[Requirement]
According to the opinion piece on the New York mayor's first 100 days, how many units of affordable housing were part of the Barclay Center deal?
Start of Document extract
When FDR became president in 1933, the country was suffering in the Great Depression. The Hoover administration either did nothing or the wrong thing, and the nation needed action. FDR delivered with 15 major bills in the first 100 days. And ever since then, “the first 100 days” has been a big deal with journalists and talking heads whenever a new guy gets elected. While I am a big fan of New York’s new mayor, I don’t expect him to deliver much on the four big promises he made during the campaign – largely because that delivery is in the hands of others.

Let’s look at the promises first. He wants to tax the super rich to pay for universal pre-kindergarten education and after-school programs for middle-schoolers. Then, he promised to create more housing for the middle and working classes by making property developers add it to their new plans – no affordable housing, no construction permits. Also, he promised a stronger paid sick leave law. And of course, there’s stop-and-frisk, which he promised to reform.

OK, hands up, who is against universal pre-K and after-school activities for our junior high school kids? No one is against them, but paying for them by taxing those earnings a quarter of a million a year annoys those rich folks. Still, we’ve got Mr. de Blasio in Gracie Mansion and his hand-picked Speaker of the City Council Melissa Mark-Viverito commands a huge majority on the council. It’s a done deal, right? Wrong. The state legislature has the power of the purse here, and I don’t know if the upstate Republicans will approve it. Besides, Albany doesn’t move fast even when there is bipartisan support for a bill.

Forcing real estate developers to create more affordable housing won’t happen in the first 100 days either. First, New York construction in winter doesn’t move that fast. And the developers are really good at weaseling out of their commitments. When Developer Forest City Ratner put up the Barclay Center in Brooklyn, part of the deal was 2,200 units of affordable housing. The Nets and Billy Joel have played at the Barclay Center, but the 2,200 units have yet to appear.

A better paid sick leave law will get passed but there are some corporate interests and entrepreneurs rabidly opposed to it. The city council will have to fight its way through their obstructionism. There will probably be hearings, studies and the usual delaying tactics, so this won’t get done in the first 100 days either.

When it comes to stop and frisk, that stupid policing tactic that allows cops to stop anyone and demand proof of innocence, the Mayor has but to give the order. His new police commissioner Bill Bratton needs no enabling legislation. He just has to inform the NYPD that stop and frisk is over, case closed.

Rome wasn’t built in a day, and a new New York will take a while. Let’s be patient while the mayor works his way through the state legislature and the city council. As for stop and frisk, he’s going to lose a supporter if it’s still the way things are done in April.
End of Document extract
Start of Supplied material
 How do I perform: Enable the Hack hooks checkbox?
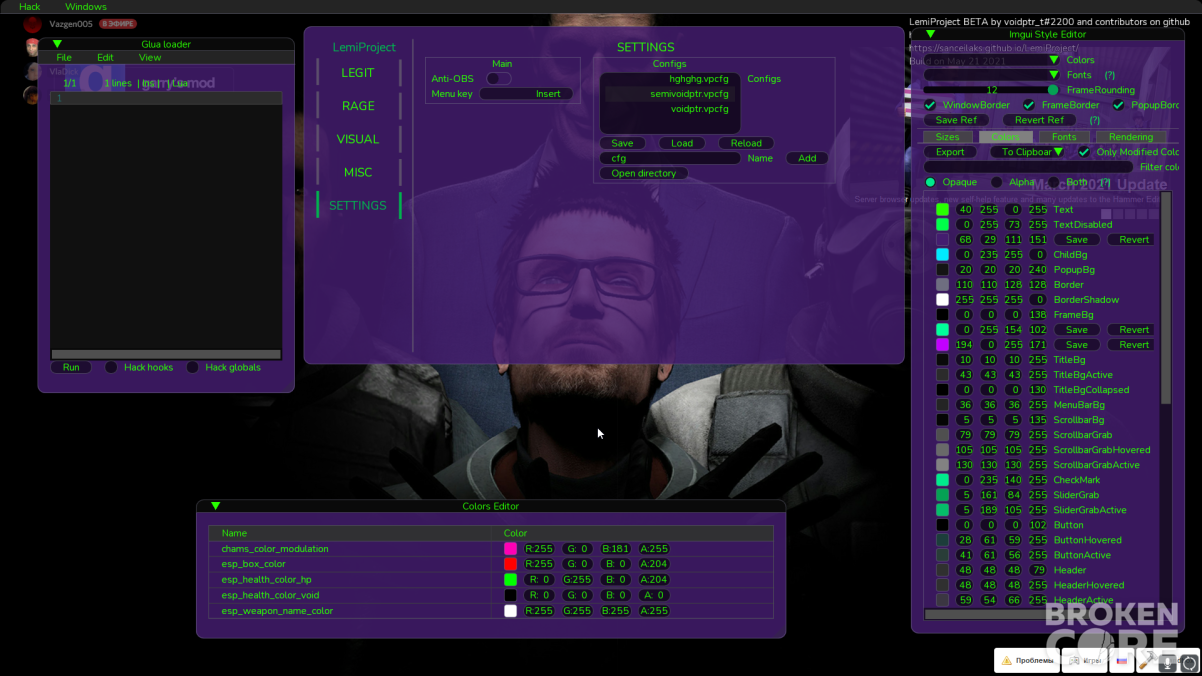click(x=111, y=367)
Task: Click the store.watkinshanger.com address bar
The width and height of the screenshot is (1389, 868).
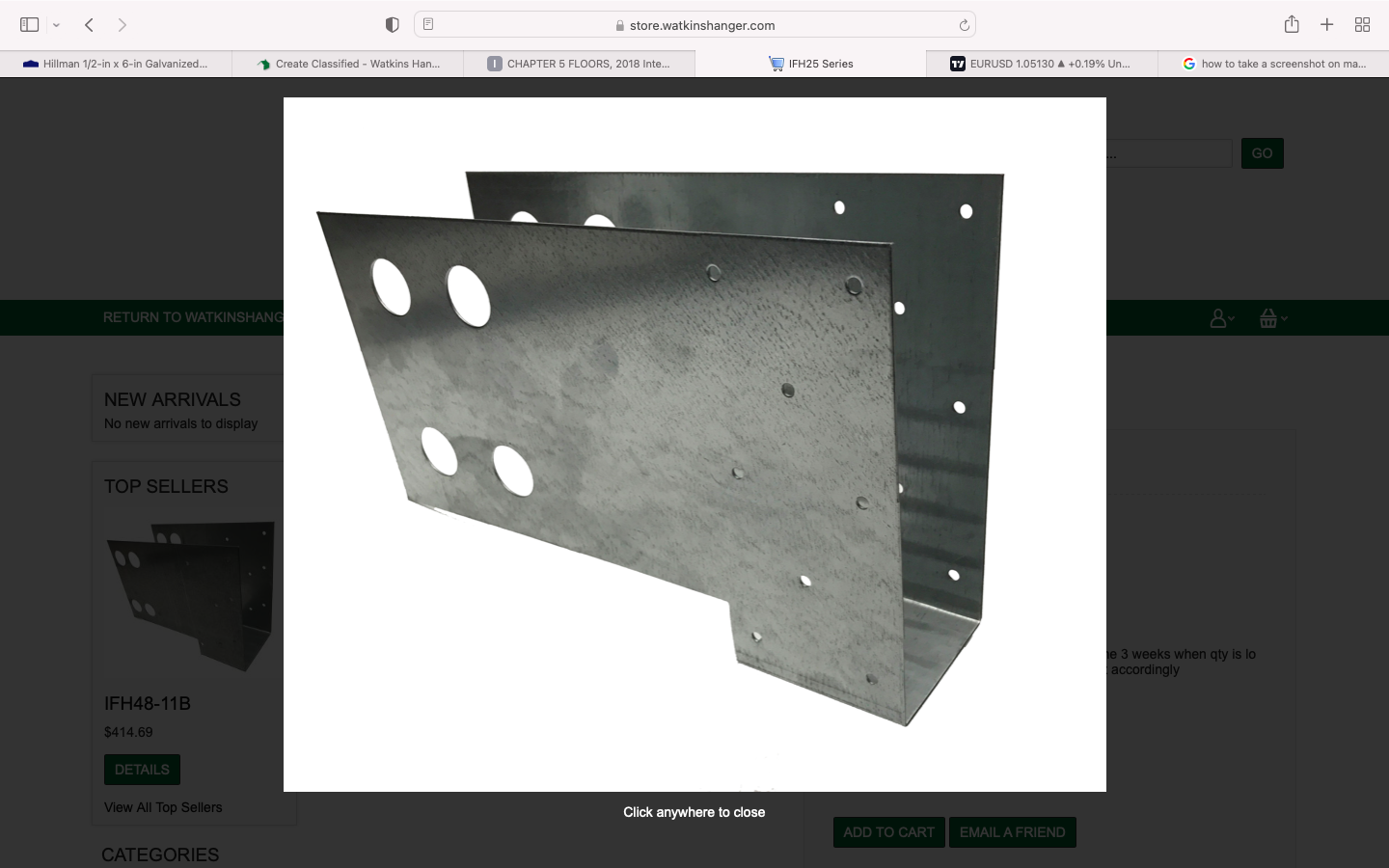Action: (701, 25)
End of Supplied material
[Task output]
2,200 units.